**Data:**
+++++
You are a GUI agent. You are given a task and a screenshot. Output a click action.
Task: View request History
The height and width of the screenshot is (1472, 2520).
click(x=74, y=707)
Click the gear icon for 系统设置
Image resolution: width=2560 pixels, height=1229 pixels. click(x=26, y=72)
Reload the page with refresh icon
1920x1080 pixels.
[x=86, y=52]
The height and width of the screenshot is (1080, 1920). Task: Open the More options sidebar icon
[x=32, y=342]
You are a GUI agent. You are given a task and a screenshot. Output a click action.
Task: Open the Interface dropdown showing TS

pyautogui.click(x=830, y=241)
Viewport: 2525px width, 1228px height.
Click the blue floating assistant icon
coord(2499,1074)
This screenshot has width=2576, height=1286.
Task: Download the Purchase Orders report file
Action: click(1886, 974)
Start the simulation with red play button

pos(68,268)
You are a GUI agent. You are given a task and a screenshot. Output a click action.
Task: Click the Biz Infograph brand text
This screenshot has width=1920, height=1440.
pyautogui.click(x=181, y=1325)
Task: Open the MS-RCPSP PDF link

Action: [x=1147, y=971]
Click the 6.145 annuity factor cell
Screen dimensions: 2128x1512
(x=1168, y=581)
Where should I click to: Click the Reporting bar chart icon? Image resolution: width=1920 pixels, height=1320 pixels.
+++++
**Task goal:** Make an exact copy of all the lines above.

**Solution below:**
You are a GUI agent. You are given a task and a screenshot. Output a click action.
Task: View request History
The height and width of the screenshot is (1472, 2520).
click(x=74, y=707)
Click the gear icon for 系统设置
Image resolution: width=2560 pixels, height=1229 pixels. click(x=26, y=72)
Reload the page with refresh icon
1920x1080 pixels.
[x=86, y=52]
The height and width of the screenshot is (1080, 1920). Task: Open the More options sidebar icon
[x=32, y=342]
You are a GUI agent. You are given a task and a screenshot. Output a click action.
Task: Open the Interface dropdown showing TS

pyautogui.click(x=830, y=241)
Viewport: 2525px width, 1228px height.
Click the blue floating assistant icon
coord(2499,1074)
This screenshot has width=2576, height=1286.
Task: Download the Purchase Orders report file
Action: click(1886, 974)
Start the simulation with red play button

pos(68,268)
You are a GUI agent. You are given a task and a screenshot. Output a click action.
Task: Click the Biz Infograph brand text
This screenshot has width=1920, height=1440.
pyautogui.click(x=181, y=1325)
Task: Open the MS-RCPSP PDF link

Action: [x=1147, y=971]
Click the 6.145 annuity factor cell
Screen dimensions: 2128x1512
(x=1168, y=581)
Where should I click to: Click the Reporting bar chart icon? Image resolution: width=1920 pixels, height=1320 pixels.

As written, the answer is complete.